Before you get too excited about adding CBD to your daily wellness regimen, according to Tishler, CBD at present is mostly snake oil. “CBD can be used in children with rare genetic seizure disorders to control the seizures and at very high doses it can be an anti-inflammatory (not a pain reliever) and anti-anxiety. However, these doses are so high they are unobtainable and unaffordable outside the lab. All the people running around putting 10 mg to 40 mg of CBD tincture under their tongues and extolling its vast benefits are simply getting placebo effect.”
That placebo effect seems to be working for a lot of people, however.
Ayumi Hanaoka, founder and creative director of 2WNTY3, told us there are many extreme claims about what CBD can do and, according to him, miraculously, they are mostly true. He cites things like relieving pain, reducing inflammation and treating mood disorders.

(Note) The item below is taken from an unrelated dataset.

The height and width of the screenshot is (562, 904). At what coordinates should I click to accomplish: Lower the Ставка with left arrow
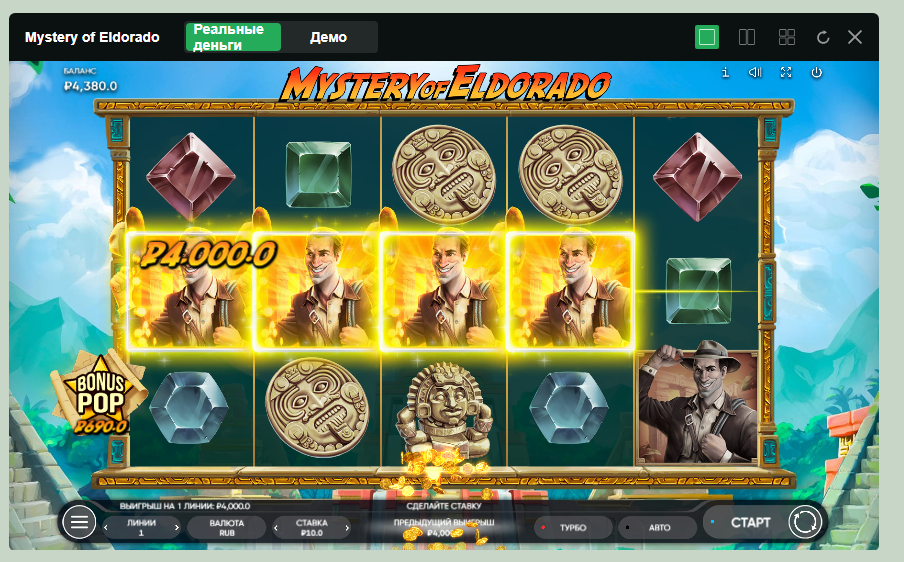point(276,527)
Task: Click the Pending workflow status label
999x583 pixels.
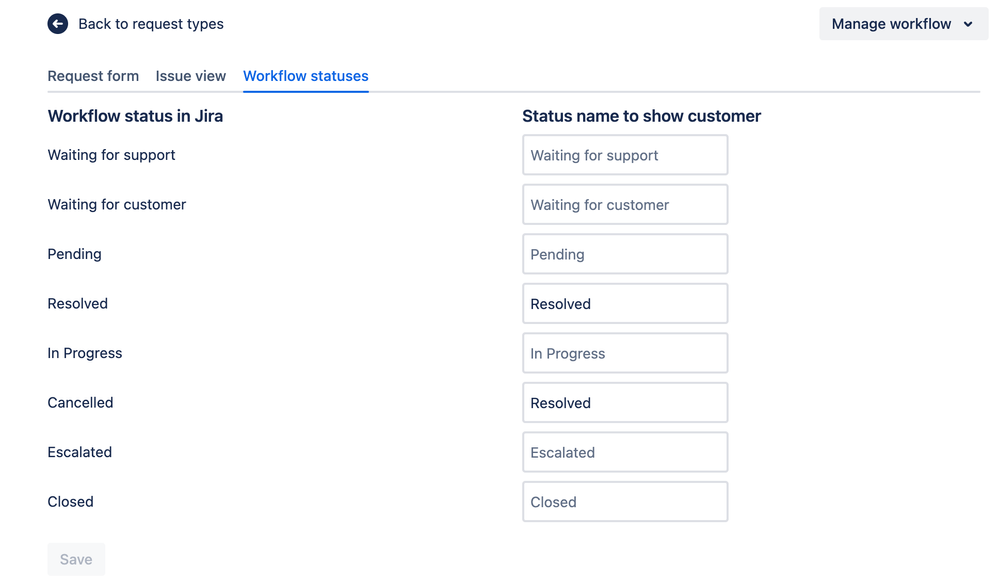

“For the recreational marijuana user, CBD can also act as an antidote to THC and can bring you balance when you feel like you’re a little too stoned. I think the most common myth is that CBD is completely non-psychoactive. Sure, you do not feel ‘stoned’ from CBD, but there is a psychological effect — it’s just subtle and positive.”
Meanwhile, Nolte says that “CBD oil can help with sleep, inflammation/pain and stress/anxiety,” but he’s quick to add that the scientific studies of CBD are still getting started. “Currently, the evidence is extremely positive that it helps with many health concerns, but these tests need to be verified by the scientific community over a long term before we can confidently label CBD as helpful for specific ailments. For me, the anecdotal evidence was enough to try it and see for myself.”
So what’s the conclusion?
There’s no denying the anecdotal evidence. CBD oil is helping a lot of people (even athletes). That said, don’t believe any claims that sound too good to be true and if you have a serious ailment or disease, talk to a medical professional before trying CBD oil.